If you're looking for a full computer vision platform to process and learn from your unlabeled imagery, Roboflow is worth a look. It's got automated annotation tools, AI-boosted labeling, and access to more than 50,000 pre-trained models. The service can be used with frameworks like TensorFlow and PyTorch, and can run on edge and cloud computing systems. It's got strong security and privacy controls, too, which should appeal to developers and enterprises.
Another good option is LandingLens. This cloud-based service combines Large Vision Models (LVMs) and deep learning to address a broad range of industrial challenges. It lets you label imagery efficiently with a Label Book, train models with a single click, and get detailed performance reports. LandingLens also offers flexible deployment options and can run on cloud and edge computing hardware for unlimited scale and collaborative labeling.

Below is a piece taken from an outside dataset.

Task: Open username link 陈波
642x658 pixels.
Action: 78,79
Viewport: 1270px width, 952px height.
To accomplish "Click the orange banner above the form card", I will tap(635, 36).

If you want a full-stack data development platform, Encord could be the best option. It's got tools for ingesting data, cleaning it up and automating labeling, as well as evaluating model performance. Encord's interface is designed to be easy to use, and it accommodates different annotation types and workflows. The service is secure and can be integrated with a variety of storage and MLOps tools, making it a good option for individuals and enterprises.
Last, Label Studio is a flexible data labeling service that can handle a variety of data types, including images. It's got customizable layouts and templates, ML-assisted labeling, and integration with cloud storage systems. Label Studio is open-source and free, with enterprise features available, so it's a good option for data scientists and companies of all sizes.